As for the concentration of the industry in a few states, its tragic. But if the industry is fundamentally un-economic (fracking oil in the US, say a globally fungible and cheap commodity) with no prospect of becoming economic in the future, why should we bail it out again?

As for energy independence, why not spend the money on fracking gas (with appropriate regulation of that industry), building out solar and wind and storage and pulling forward EV adoption?

What this doesn't take into account though is the number of jobs created by online retailers, Amazon surpassed 750,000 employees late last year, and I'm not sure if anyone has tried to calculate the additional staff for the delivery of the products through outside companies like UPS.

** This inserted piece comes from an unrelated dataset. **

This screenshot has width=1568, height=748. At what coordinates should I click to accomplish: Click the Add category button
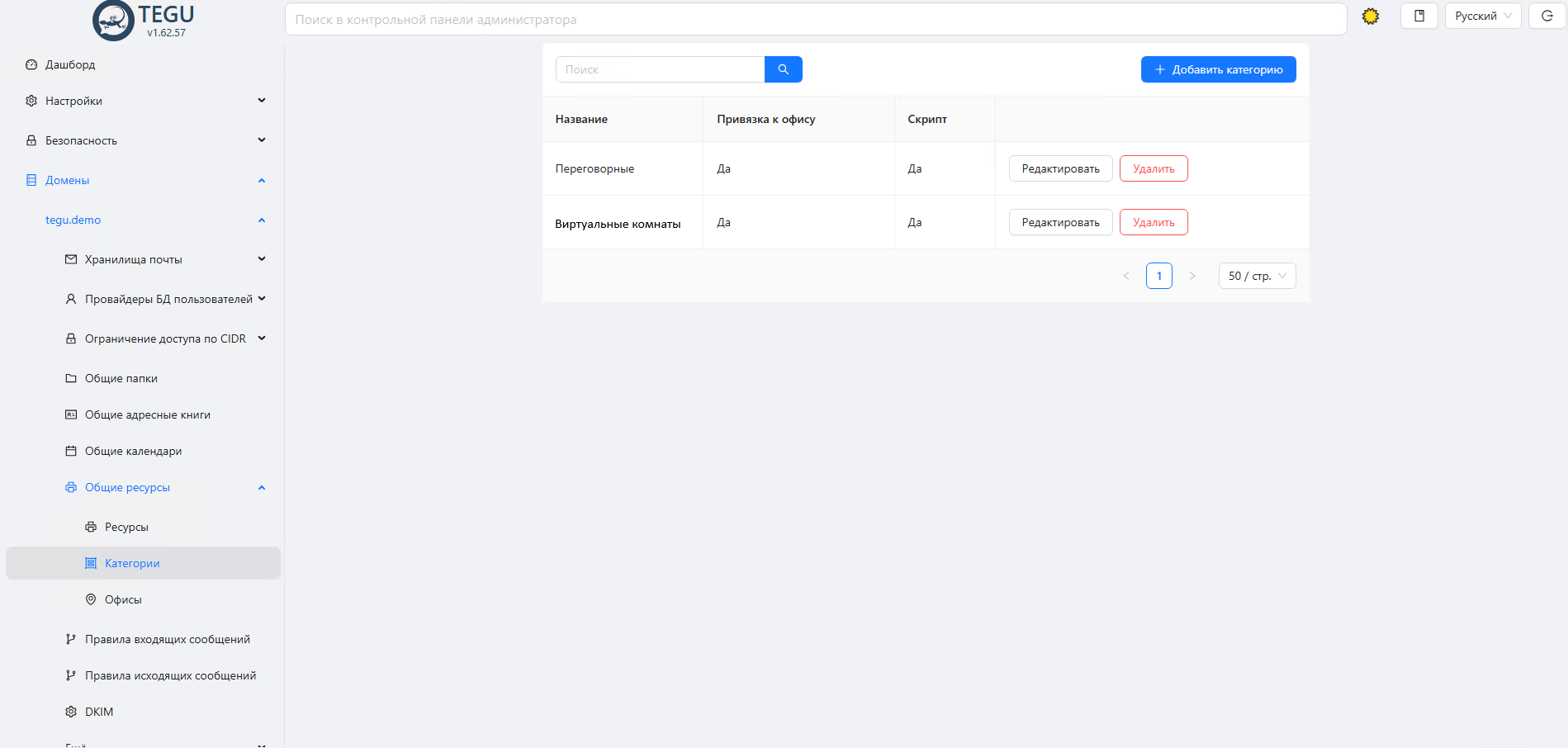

I definitely see the benefit of online shopping, and the cost savings and environmental benefit of not building brick and mortar stores in every town.
 
  • Like
Reactions: SpaceBus
This is having a major impact on the area where I live. In Southeastern Ohio, the NG industry has been a huge shot in the arm. I am not for fossil fuels of any kind, but NG is still better than coal. But what's more of an issue is that people don't have the time or energy to give a damn about the environment if they are busy trying to literally feed their kids. I have worked my way personally though the spectrum of being in college and thinking anyone that mined or drilled was killing my future, to the opinion that its not the employees, its the owner of the company manipulating the employees and the government and finally to the opinion that the environmental side has done a terrible job of getting their ideas across. Instead of bashing coal miners and frackers, you have to help frackers and miners get jobs, show them a better future than their current option, and then they may have the stability in life to give a damn about something other than just getting by.
Again, I am not for fossil fuels at all, but I am a supporter of the jobs it has given my community, the conversation of coal power plants to NG it has encouraged and the new schools that the new NG powered electrical plant is going to pay for.
However, construction of this plant is slowing because of the slowing of gas production. No NG plant means no new schools for a poor community, and I cannot give kids an improved education to improve their future so they can make better environmental choice as they age.
 
I'm not sure how one would get along in this world with no fossil fuels 'at all'. IMO they will have a place for a very long time to come. Maybe at a reduced capacity as time progresses, but will still be needed.
 
I'm not sure how one would get along in this world with no fossil fuels 'at all'. IMO they will have a place for a very long time to come. Maybe at a reduced capacity as time progresses, but will still be needed.
I don't see them going away entirely either, but at least to a point that the carbon released could be sequestered somehow.
 
I think you are both correct. Just imagine the environmental benefit if we just moved electricity production to "green" options (solar, wind, new tech NG like the plant being constructed here) and industrial transportation (semis, barges, planes, trains, etc) were alternatively powered? Keep your oil powered (gas/ diesel) vehicles, tractors, machines etc.
 
If nothing else, with the Covid-19 slowdown we are getting a glimpse of what our planet looks like without a haze of pollution. Out here the views of the Cascades and Olympics have been spectacular lately and the air is noticeably cleaner. The yellowish haze at ground level is completely gone, even when looking at Seattle.